- Problems and tasks -
1 – Shorten the paragraph in the TV post that begins "I watched both series this year" to two sentences, keeping its main facts.
2 – Write the next part of the post ranking this year's top TV shows, picking up right after its final sentence.

- Reading text -
SQUARE EYES

Best-selling author, Award-winning TV producer, Podcaster, Dog Lover

Best-selling author, Award-winning TV producer, Podcaster, Dog Lover

#78 Small Screen Heroes

I’ve watched some great TV this year because I watch great TV every year - there’s lots of great TV out there and I have very square eyes. But it really has been an embarrassment of riches in 2021 – here are my top ten shows:

10) Bridgerton

Lovely dresses, magnificent blind casting (let’s ignore the bullshit retrospective reasoning behind it) and absolute filth. The wedding night scene between the Duke and Duchess of Hastings was eye-popping stuff. This was a show that didn’t take itself too seriously, just gunned for scurrilous entertainment, and as such it hit the jackpot. Georgette Wahey-er!
  • 8 episodes, Netflix

9) Unforgotten

The classiest crime drama on the block, Unforgotten’s fourth series kept up the high standard of knotty relationships, webs of deceit and good old-fashioned police procedural nit-picking. However, I’m still livid about what they did at the end of the run – Unforgotten? Unforgiven, more like! As one disgruntled tweeter put it: ‘Fuck you, ITV.’
  • 4 series, ITV

8) The Pursuit of Love

This was a breath of fresh air just as I was becoming jaded by relentless grey dramas like Mare of Easttown. An unashamedly flippant, acerbic and stylish adaptation from Emily Mortimer, who also played The Bolter, who is the best character. TV-wise this was one of this year’s currants in the cake, and it featured Fleabag’s hot priest – what more could you want?
  • 3 episodes, BBC One

7) WandaVision

This audacious superhero series blew my mind with its crazy combination of classic sitcom homage, Marvel universe and meta mind games. It was unlike anything I’ve seen before – bold, ambitious and very, very weird.
  • 9 episodes, Disney+

6) It’s a Sin

We all sobbed through this tender, funny and brutal series that explored the emergence of the AIDS crisis in the 80s. Beautifully written and acted, it made the political wonderfully, powerfully personal. La!
  • 5 episodes, Channel 4

5) Back to Life

I watched both series this year, and every episode just got better and better. Miri moves back in with her parents after serving 18 years in prison for murdering her best friend. The townsfolk aren’t too happy to see her back… Such an unusual idea, pretty sinister, and it’s a measure of writers Daisy Haggard and Laura Solon’s skill that they manage to make the show so warm and uplifting. The end of the second series was note-perfect.

- Source data -
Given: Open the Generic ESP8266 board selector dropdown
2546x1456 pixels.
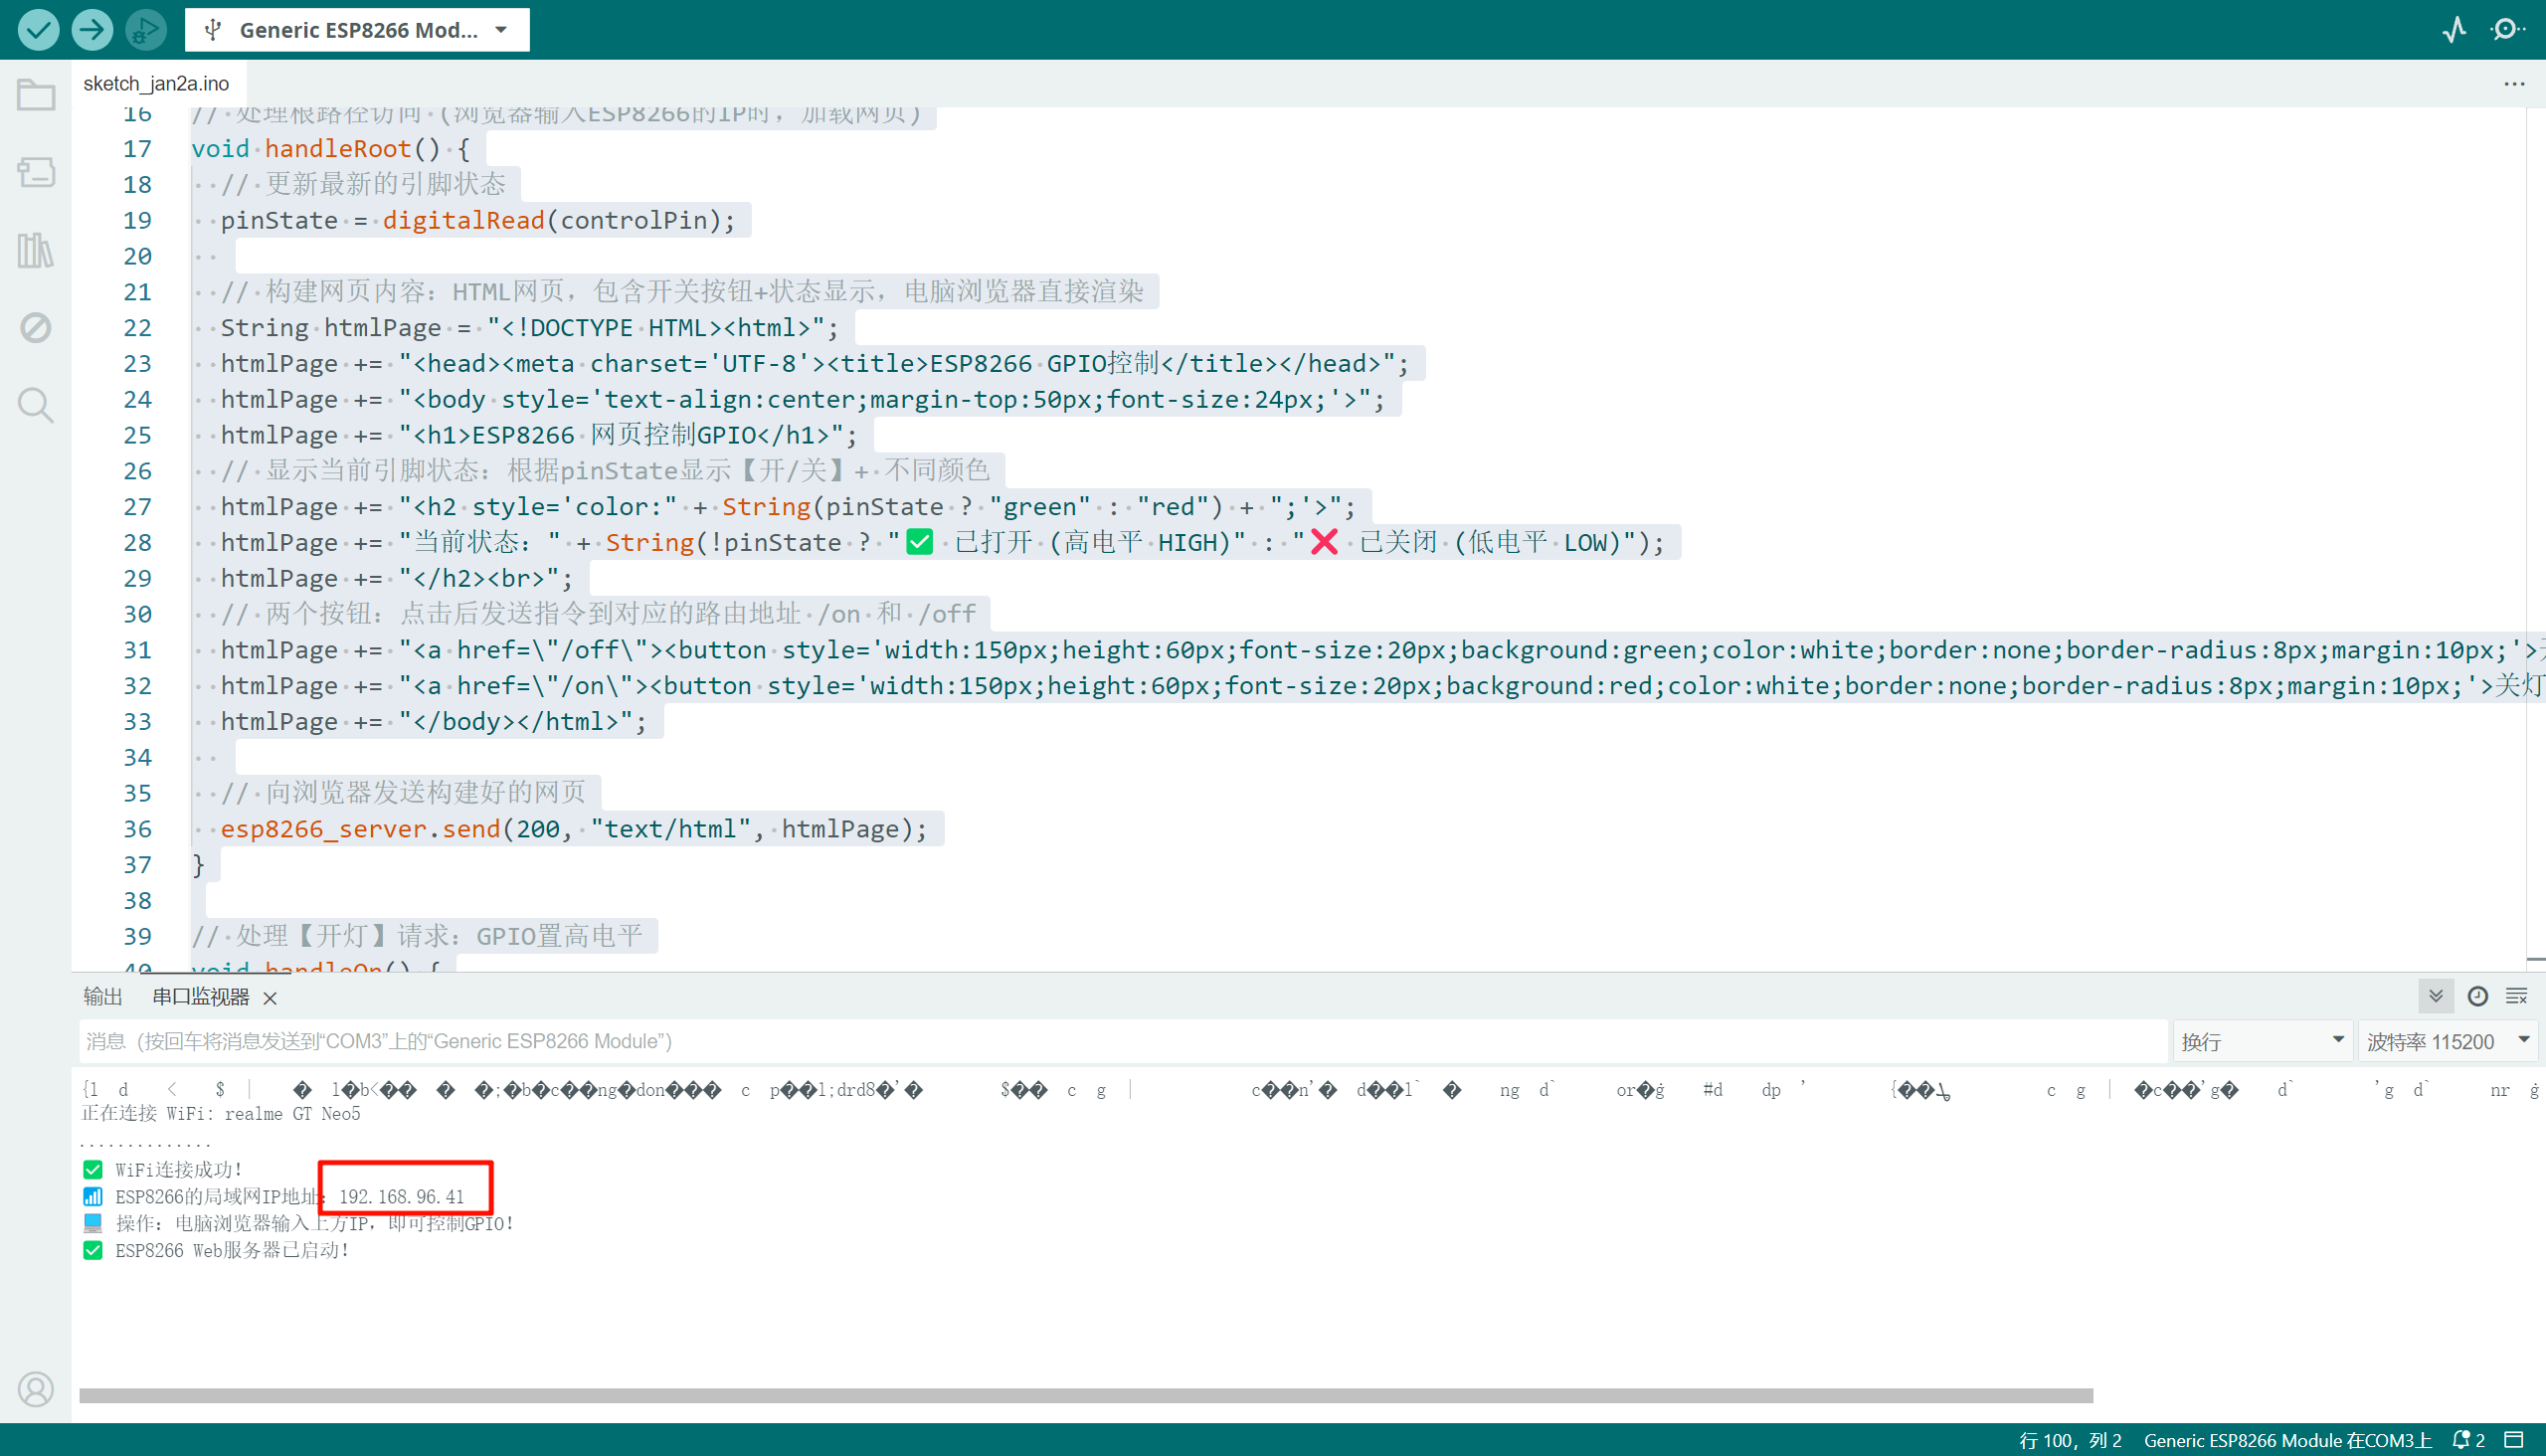Looking at the screenshot, I should click(x=357, y=30).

- Set of answers -
1 – I watched both series of Back to Life this year, and each episode was better than the last; in it, Miri moves back in with her parents after 18 years in prison for murdering her best friend, to a town unhappy to see her. Writers Daisy Haggard and Laura Solon made this unusual, sinister idea warm and uplifting, and the end of the second series was note-perfect.

2 –
  • 2 series, BBC One

4) Motherland

Yes, this is my life, so I was always going to love it, but I particularly adored the third series – Julia’s non-affair with her builder, Amanda’s mother turning out to be Joanna Lumley, the desperate smash ‘n’ grab of World Book Day dress-ups – in Julia’s case, necessity is the Motherland of invention. Everything about it was sublime, but particularly the outstanding use – and sign - of the word ‘vagina’ in the last episode. Brava!
  • 3 series, BBC Two

3) Succession

My cup ranneth over in October when the third season started of this, my favourite ever TV show. It’s been an epic, intense experience. Everyone is so awful, it’s a car crash and the scenes are often so breakneck that I have to read the Guardian recap after to be sure of what I just watched. But the script is so tight, the characters so defined (and awful), the world such a hotbed of billionaire badness that every episode leaves you winded but wanting more. The Tuscan season finale was the best Christmas present I could have wished for – painful, poignant, cathartic.
  • 3 series, HBO

2) Ghosts

It’s the best sitcom around, but it’s more than a sitcom – I want to coin a new genre for this warm, funny, clever, inventive and big series that tells us so much about life through a load of dead people. Honestly, I’m welling up just typing this. If you haven’t already, do yourself a favour and get Ghosts in your life, because they will enrich you immeasurably. And if they don’t, you’re dead to me.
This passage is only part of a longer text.